**Exercise description:**
Could you copy each of the items below word for word, leaving out the pictures?

——

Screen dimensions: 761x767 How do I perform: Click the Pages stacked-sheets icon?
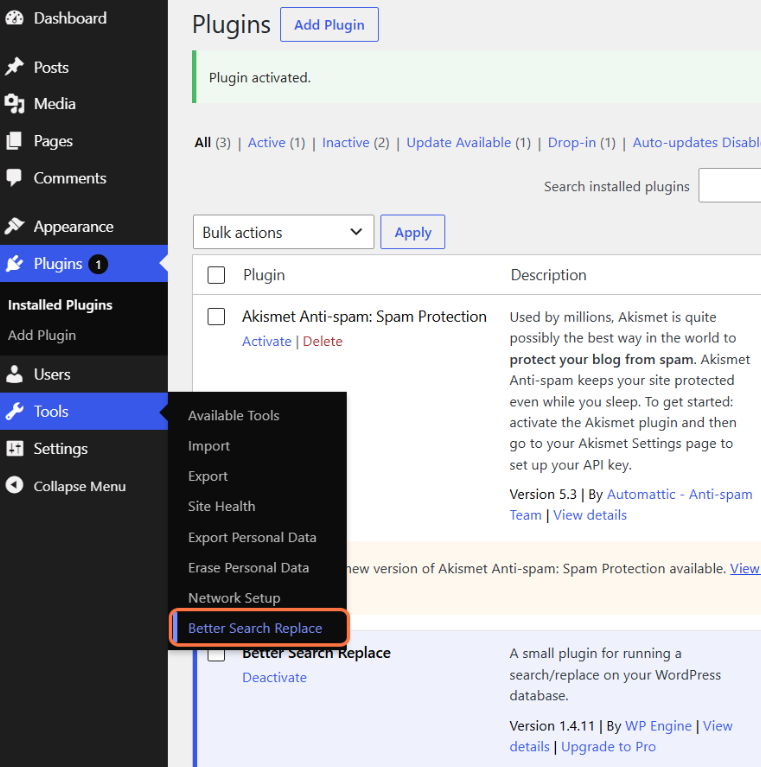[15, 141]
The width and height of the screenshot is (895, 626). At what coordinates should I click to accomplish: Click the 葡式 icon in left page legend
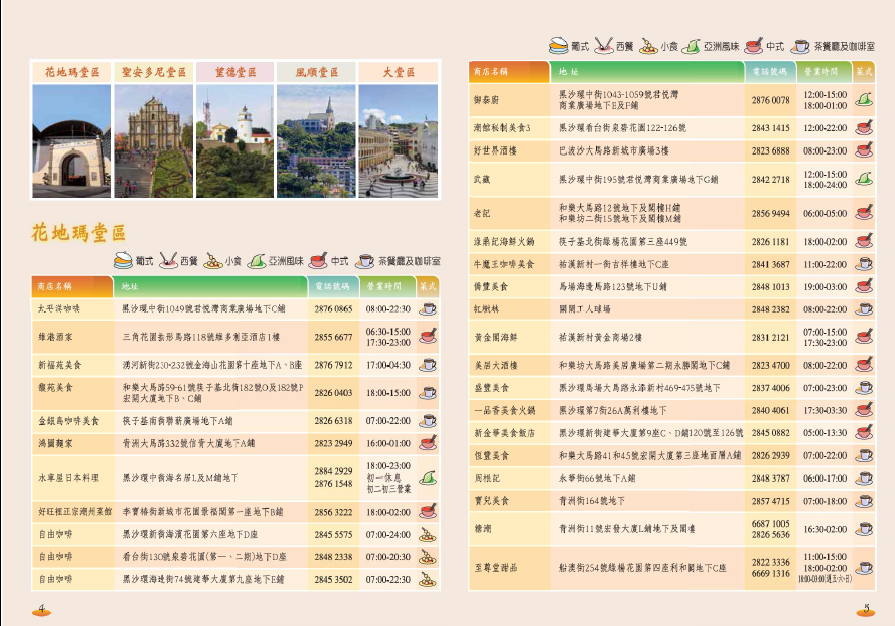124,260
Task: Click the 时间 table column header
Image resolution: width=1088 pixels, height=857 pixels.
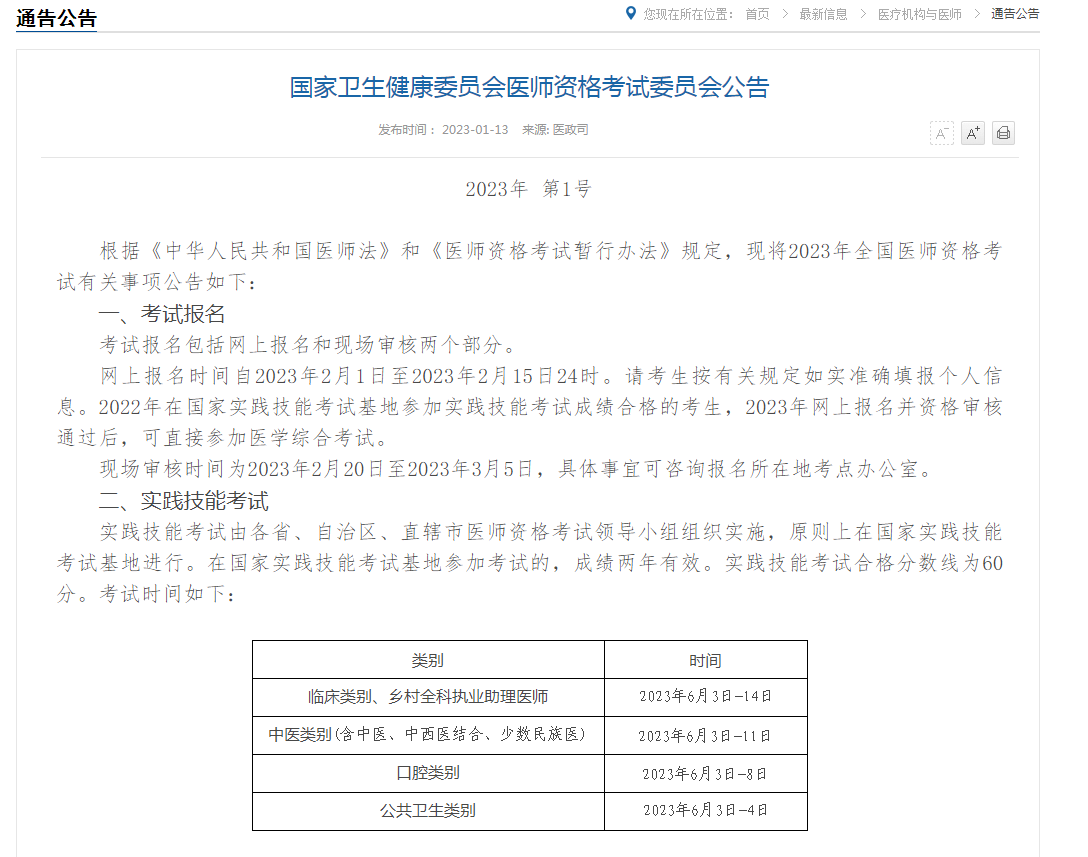Action: tap(705, 660)
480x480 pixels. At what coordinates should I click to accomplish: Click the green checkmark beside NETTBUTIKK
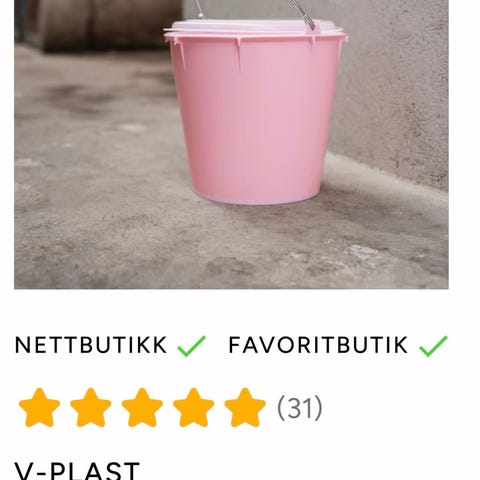point(192,346)
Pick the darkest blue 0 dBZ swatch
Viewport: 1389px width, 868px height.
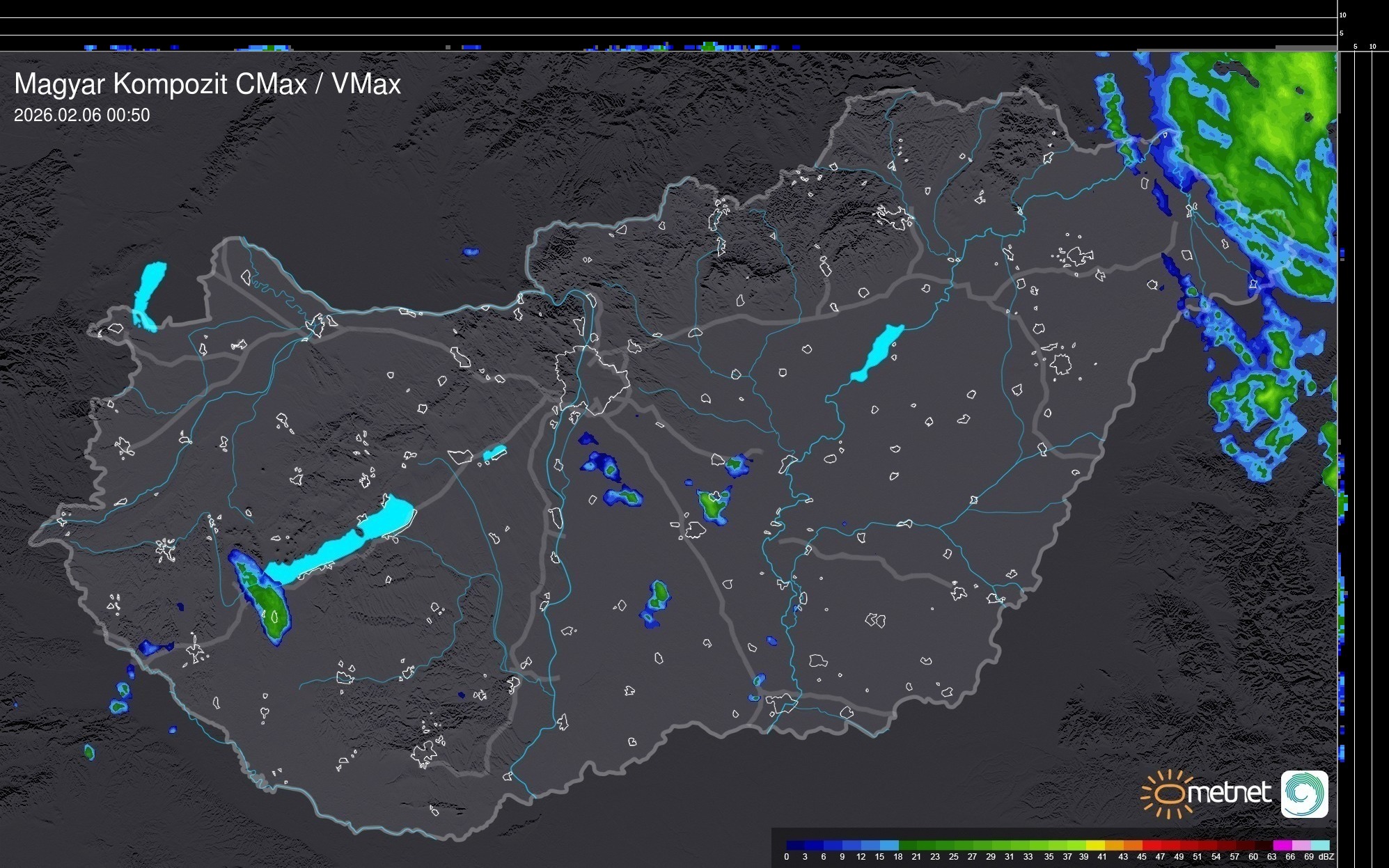(796, 845)
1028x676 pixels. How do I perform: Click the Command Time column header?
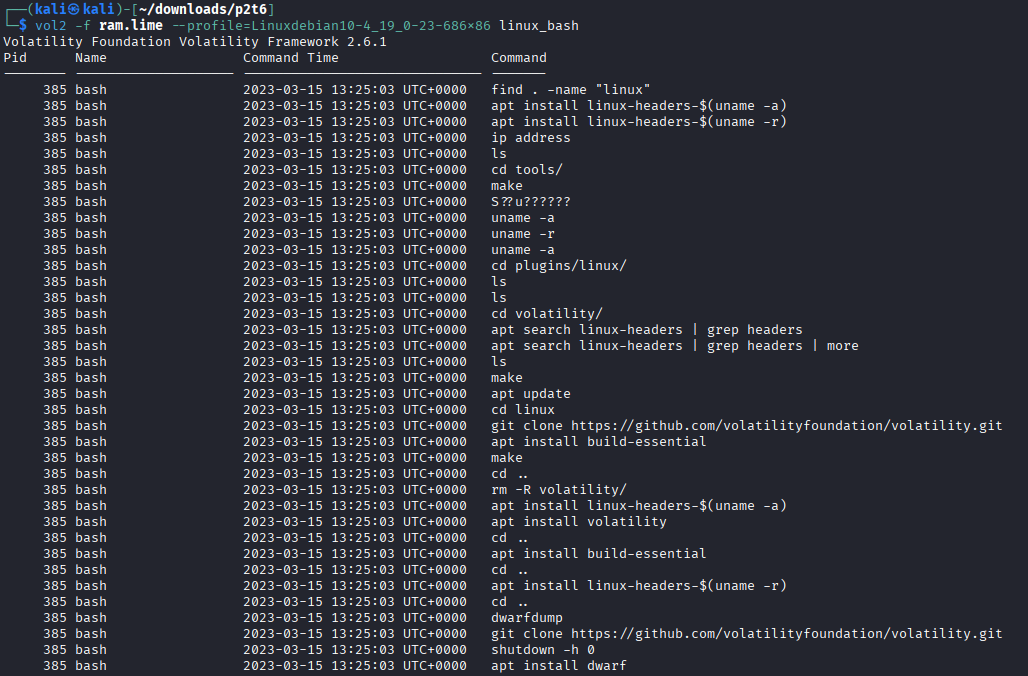(291, 58)
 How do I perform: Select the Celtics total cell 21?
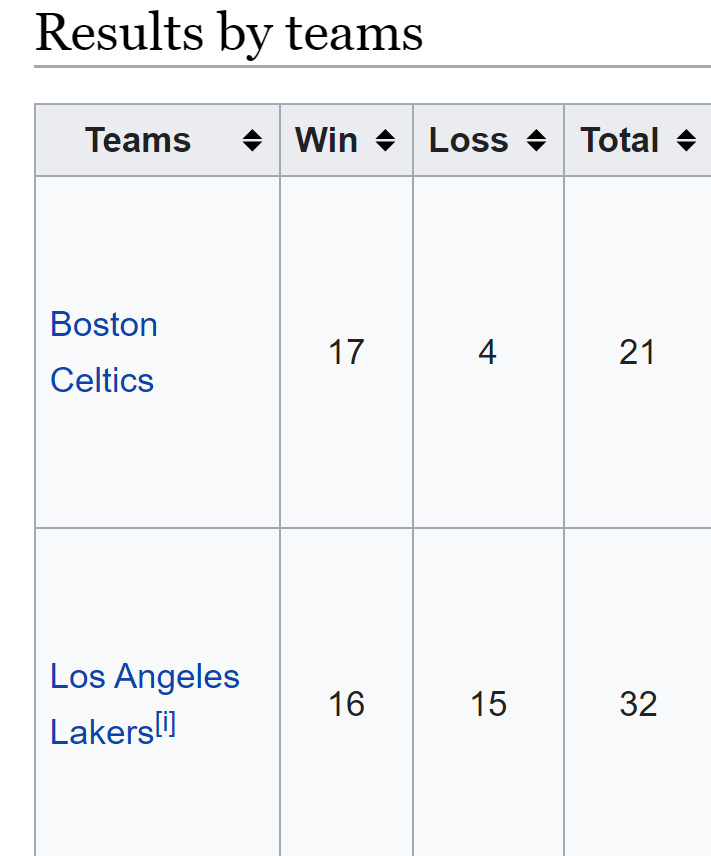637,352
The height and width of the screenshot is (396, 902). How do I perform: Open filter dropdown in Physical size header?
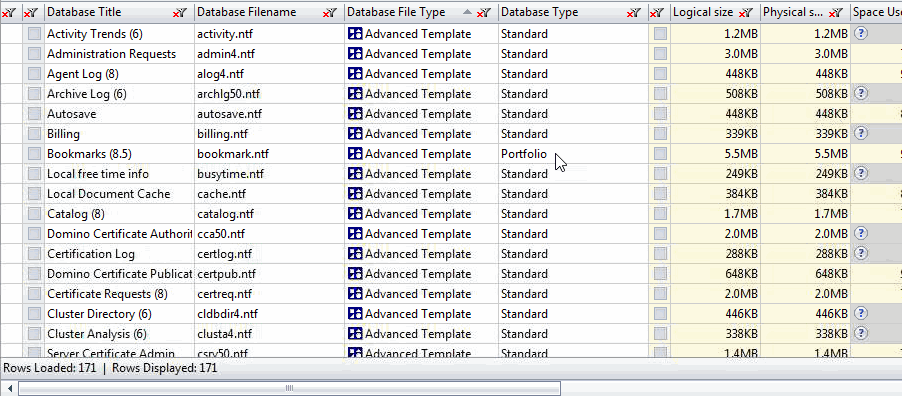click(x=837, y=12)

——

**Output:**
Screen dimensions: 761x767 How do I perform: Click the Pages stacked-sheets icon?
[15, 141]
The width and height of the screenshot is (895, 626). At what coordinates should I click to accomplish: Click the 葡式 icon in left page legend
124,260
Task: Click the 时间 table column header
Image resolution: width=1088 pixels, height=857 pixels.
Action: tap(705, 660)
480x480 pixels. At what coordinates should I click to accomplish: Click the green checkmark beside NETTBUTIKK
point(192,346)
Pick the darkest blue 0 dBZ swatch
Viewport: 1389px width, 868px height.
(796, 845)
1028x676 pixels. How do I perform: Click the Command Time column header?
(291, 58)
 How do I perform: Select the Celtics total cell 21?
637,352
The height and width of the screenshot is (396, 902). How do I perform: Open filter dropdown in Physical size header?
click(x=837, y=12)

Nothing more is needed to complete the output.